Mr. Schmidt held a series of jobs. In his youth, he sold clothes to Huey Long, including a pair of pajamas that became notorious. But friends and family members said he never was defined by the way he earned a living.
To those who knew him, Mr. Schmidt was a free spirit who devoted his life to enjoying the city, often accompanied by his younger son, Jimmy. He could be counted on to show up, nattily dressed, at restaurants, dances and concerts by the New Leviathan Oriental Fox-Trot Orchestra, which his older son, George, helped found.
"He enjoyed life more than anyone I know," said Julia Woodward Burka, a longtime friend. "What interested him was having a good life."
And wherever he went, everyone seemed to know him, Burka said.
Mr. Schmidt was a native New Orleanian who seldom ventured far from the Crescent City, even when he was drafted in World War II. After his family saw him off on the troop train, not knowing where he was going, Mr. Schmidt wound up being deployed to Biloxi, Miss., only 90 miles away, his son George said.
Mr. Schmidt grew up in a musical family. His mother sang in the chorus at the French Opera House, where he played backstage as a youngster; his sister was a vocalist with several bands; and an uncle played piano in a Storyville brothel and, later, accompanied silent movies on the organ in local theaters.
After Mr. Schmidt graduated from Jesuit High School, he worked at Stevens Men's Wear. One day in the early 1930s, U.S. Sen. Huey P. Long walked into the store with his entourage, and, George Schmidt said, his father took it upon himself to tell the Kingfish how to sharpen up his image to make a better impression in Washington.
For instance, he advised Long to wear double-breasted suits, and he told him to get a better set of neckties and a hat with a narrower, more fashionable brim than the one Long had been sporting.

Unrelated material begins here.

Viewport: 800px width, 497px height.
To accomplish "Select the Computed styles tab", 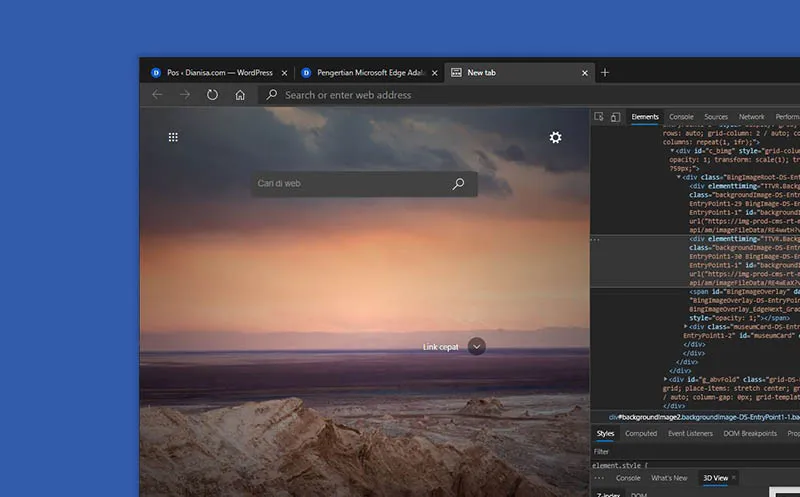I will point(641,433).
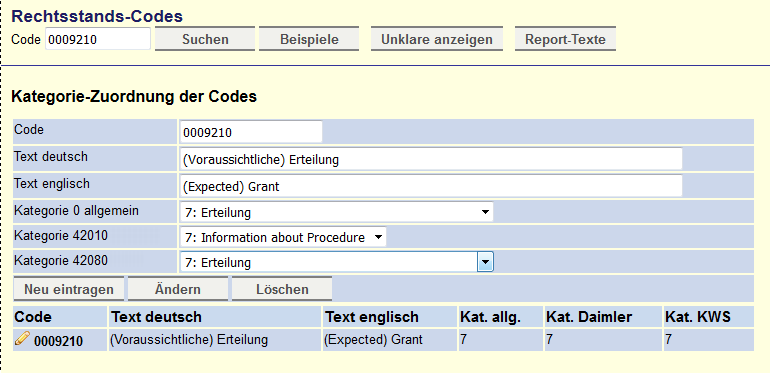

And then one day, Mr. Schmidt sold his most notable client a pair of green silk pajamas with a paisley pattern and a cinch belt. The cost: $12.50, the equivalent of nearly $200 today.
That outfit became infamous because Long wore the pajamas to receive the captain of a visiting German ship when he paid a courtesy call on Long in his Roosevelt Hotel suite. International tut-tutting ensued, George Schmidt said, and anti-Long forces even re-enacted the scene for a newsreel to show off what they felt was Long's boorishness.
Years later, George Schmidt said he found the pajamas on display in a bedroom in the Old Governor's Mansion, which has been converted into a museum in Baton Rouge.
Throughout his life, Mr. Schmidt never left his house without being splendidly turned out from top to toe, Burka said, and that included a hat -- a Panama in summer, a fedora in winter.
But, she said, Mr. Schmidt advised that there's more to wearing a hat than simply plopping it atop one's head. "He told my husband, 'You've got to wear a hat with a jaunty air,' " she said.
Among the women whom the spiffily dressed bachelor dated were Dorothy Lamour, who went on to become a movie star, and Helen Kane, the model for the cartoon character Betty Boop.
From his youth well into his old age, Mr. Schmidt gravitated toward dances. Peggy Scott Laborde, a WYES-TV producer who interviewed Mr. Schmidt and his son George for her documentaries, remembered dancing with Mr. Schmidt at the New Orleans Jazz and Heritage Festival to the music of the New Leviathan.
"He was a great dancer," she said, "and this was when he was in his late 80s!!"
After Mr. Schmidt worked briefly as a Goodyear salesman, he and his wife, Jo, ran the Lauralee Guest House on St. Charles Avenue. Mr. Schmidt later was a clerk and checker for the New Orleans Steamship Association; it was the post from which he retired.
In his retirement, George Schmidt said, his father roamed the city, striking up conversations with strangers and tossing off stories about vanished landmarks and the people who inhabited them.
"When you talked to Dad, it was like an oral-history interview," the younger Schmidt said. "Dad had a historical memory."
Survivors include two sons, George Schmidt of New Orleans and James Schmidt of Hammond, and a daughter, Joanne Schmidt of New Orleans.
A funeral will be held Friday at 1 p.m. at Lake Lawn Metairie Funeral Home, 5100 Pontchartrain Blvd. Visitation will begin at 11:30 a.m.
Burial will be in Lake Lawn Park Mausoleum.